◆ Aim of the exercise
Omit every picture and return the rest of the data unaltered.

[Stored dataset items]
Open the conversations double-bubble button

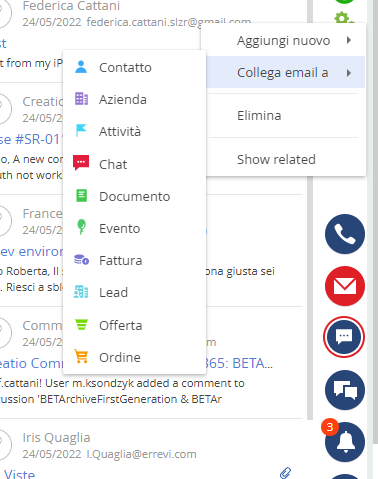(x=345, y=390)
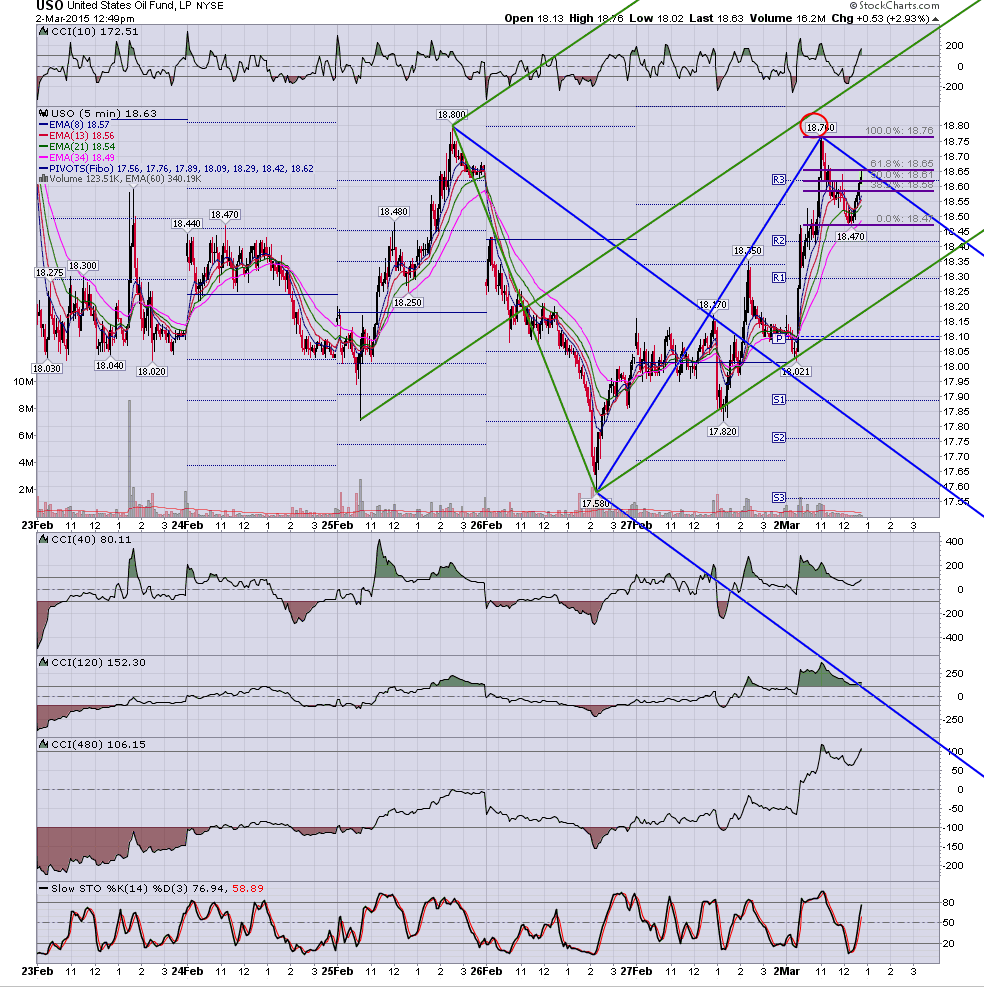The width and height of the screenshot is (984, 987).
Task: Click the R1 pivot label box
Action: tap(779, 277)
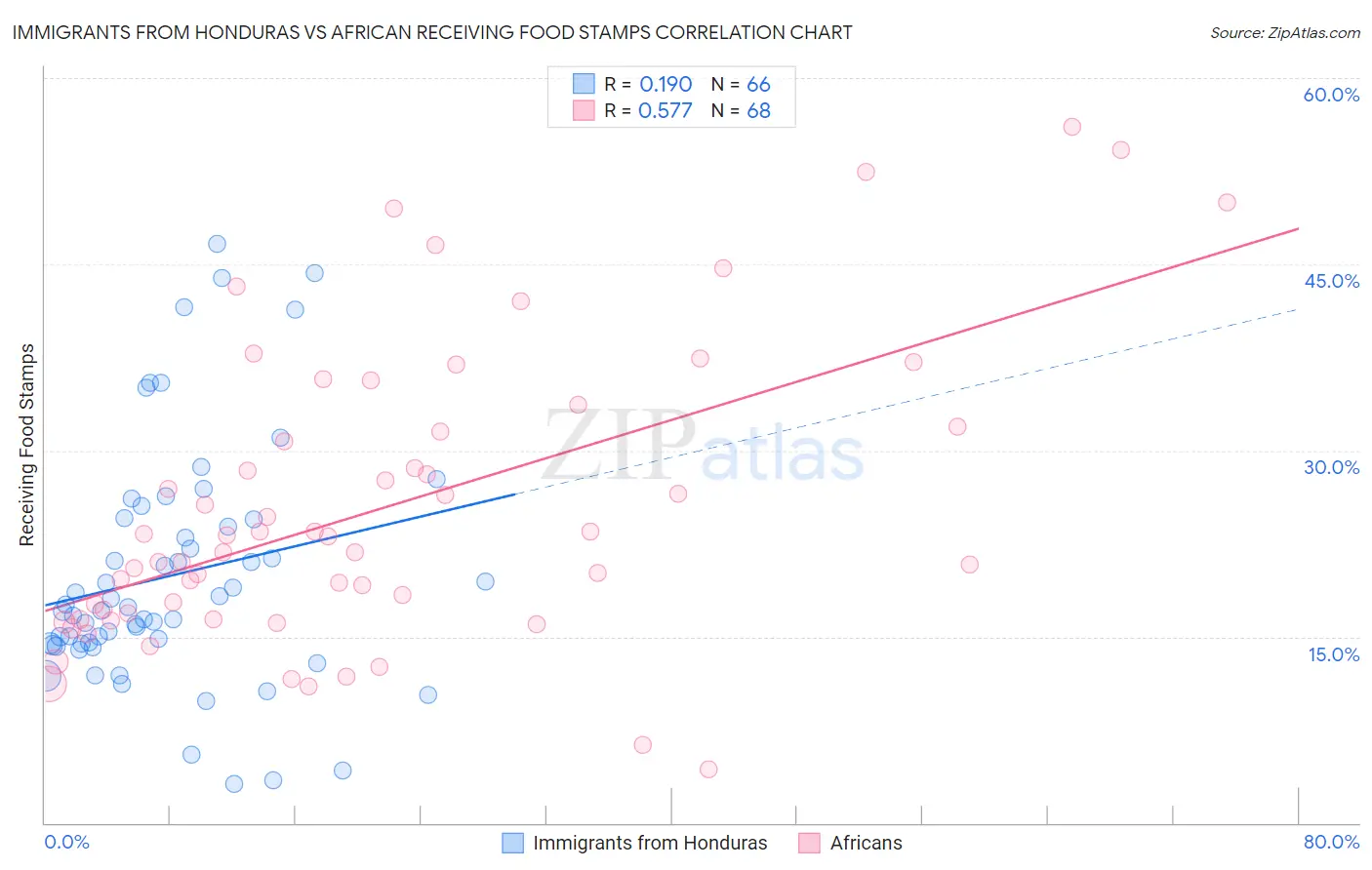Click the 0.0% x-axis label
The width and height of the screenshot is (1372, 870).
pyautogui.click(x=67, y=842)
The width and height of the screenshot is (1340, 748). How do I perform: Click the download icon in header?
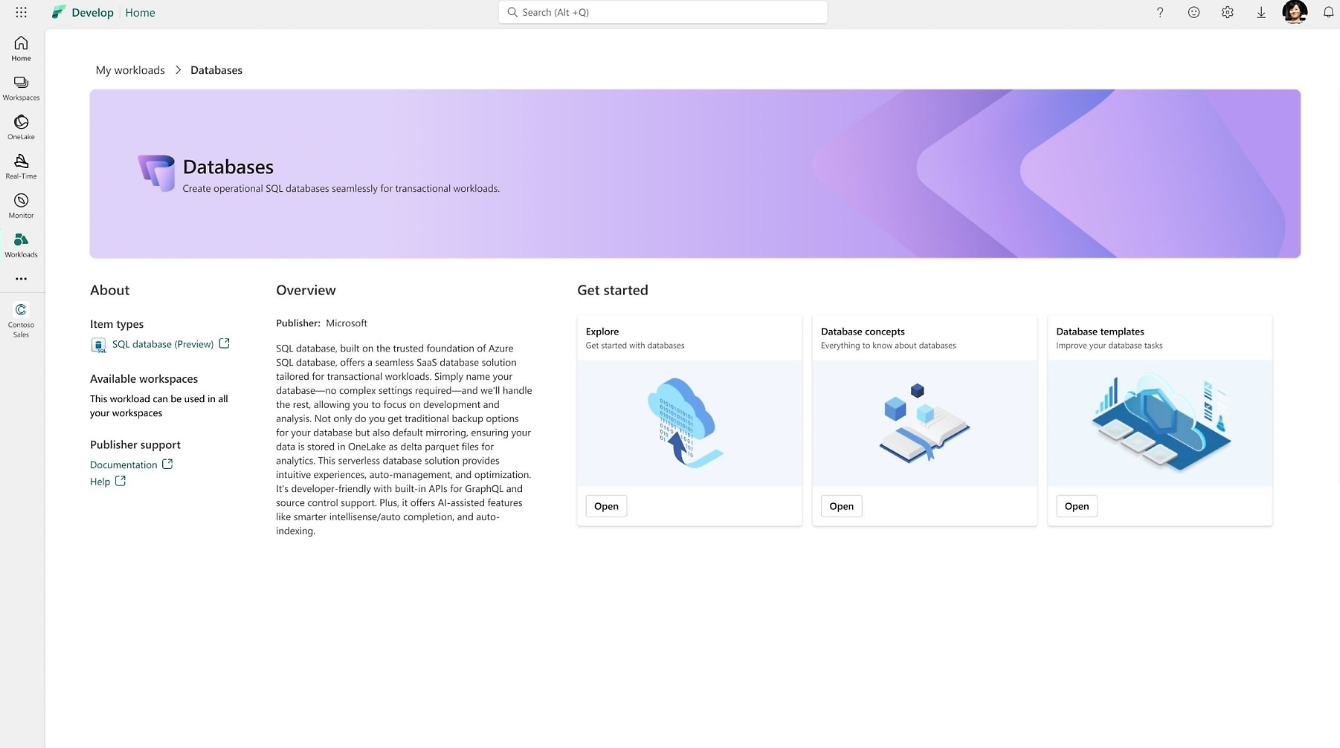[x=1261, y=13]
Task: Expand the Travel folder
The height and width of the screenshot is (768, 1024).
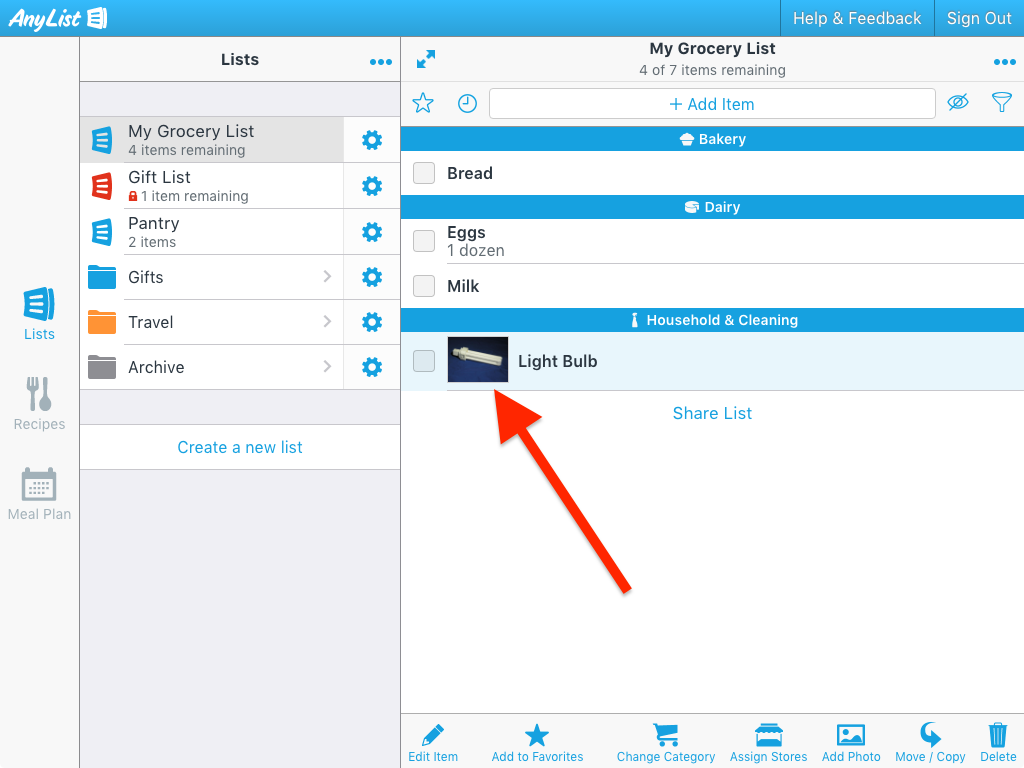Action: 327,322
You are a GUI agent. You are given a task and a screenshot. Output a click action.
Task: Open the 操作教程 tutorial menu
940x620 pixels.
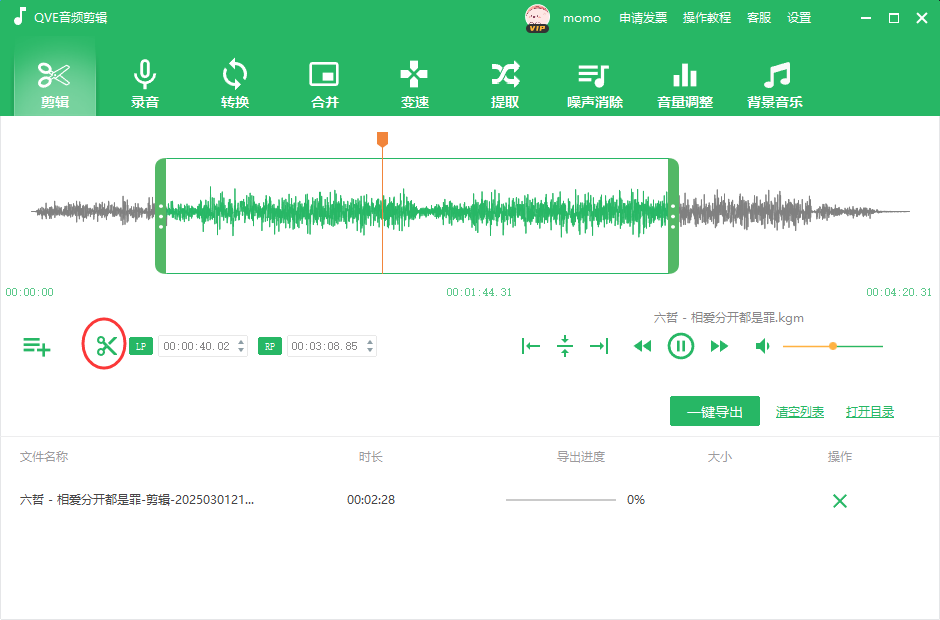click(x=707, y=18)
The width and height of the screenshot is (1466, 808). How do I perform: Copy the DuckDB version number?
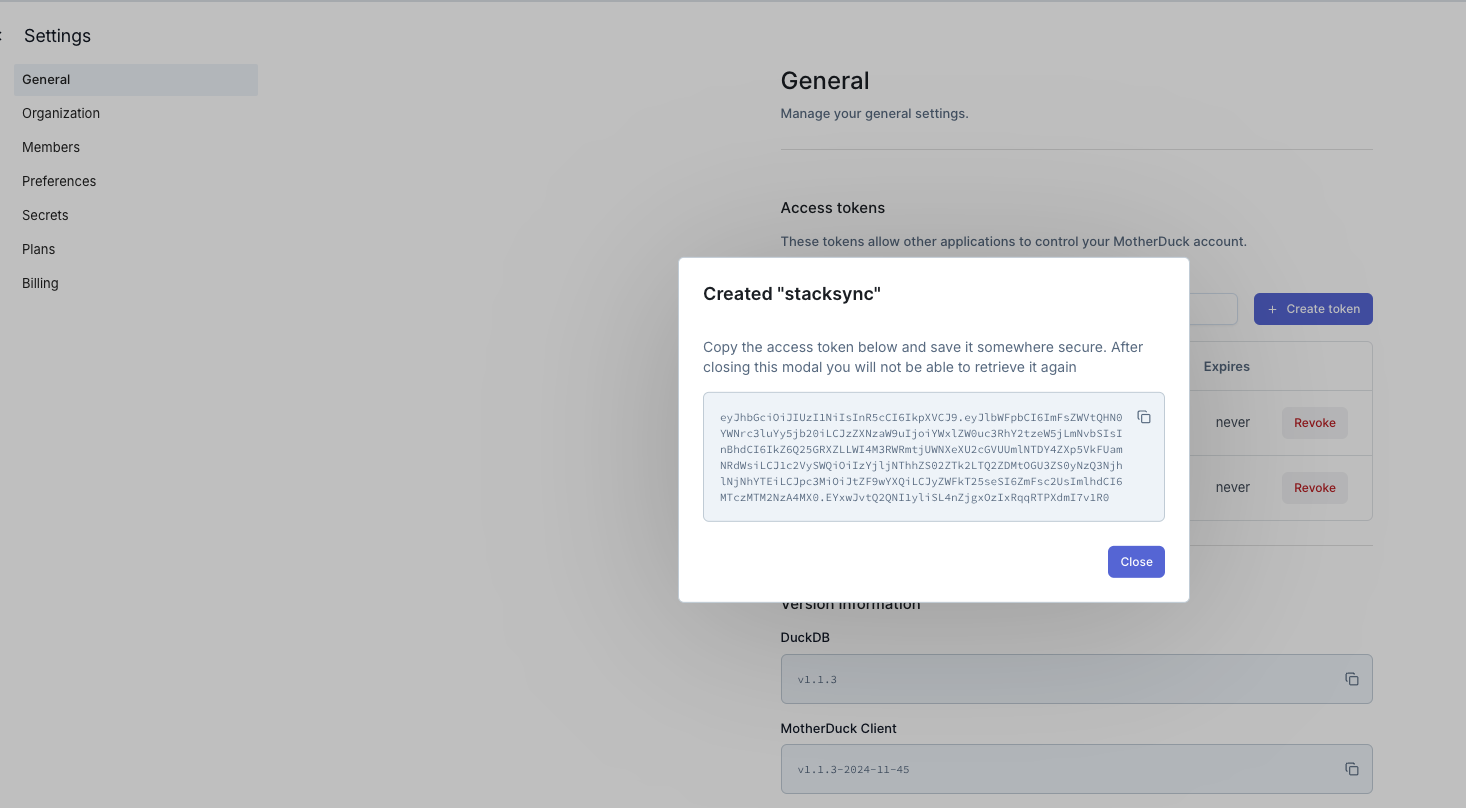tap(1351, 679)
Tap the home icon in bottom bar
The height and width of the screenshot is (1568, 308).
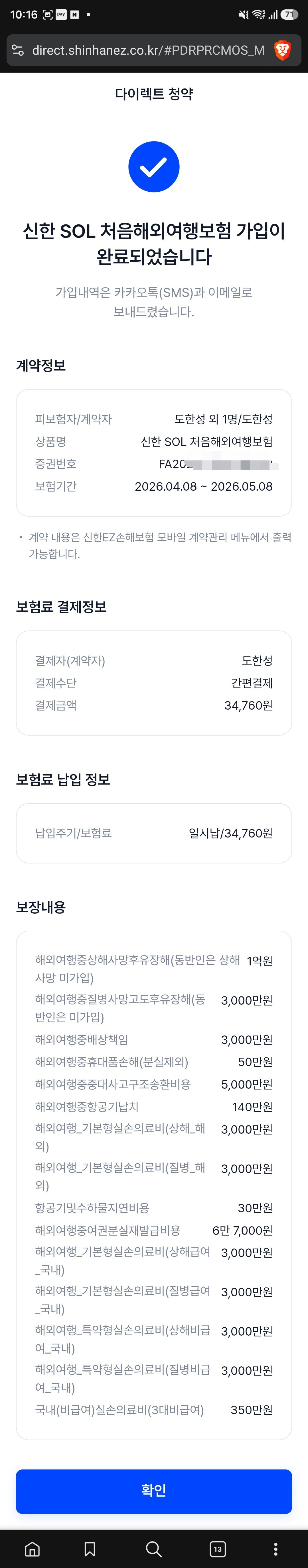click(32, 1549)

◆ Answer to this task
Open the conversations double-bubble button

(x=345, y=390)
The width and height of the screenshot is (984, 987).
Task: Click the R1 pivot label box
Action: tap(779, 277)
Click the 0.0% x-axis label
The width and height of the screenshot is (1372, 870).
pyautogui.click(x=67, y=842)
The width and height of the screenshot is (1340, 748). How do I perform: Click the download icon in header?
[x=1261, y=13]
Task: Expand the Travel folder
The height and width of the screenshot is (768, 1024).
Action: 327,322
You are a GUI agent. You are given a task and a screenshot. Output a click action.
Task: Open the 操作教程 tutorial menu
940x620 pixels.
click(x=707, y=18)
The width and height of the screenshot is (1466, 808). How do I perform: Copy the DuckDB version number?
tap(1351, 679)
Tap the home icon in bottom bar
The height and width of the screenshot is (1568, 308).
click(32, 1549)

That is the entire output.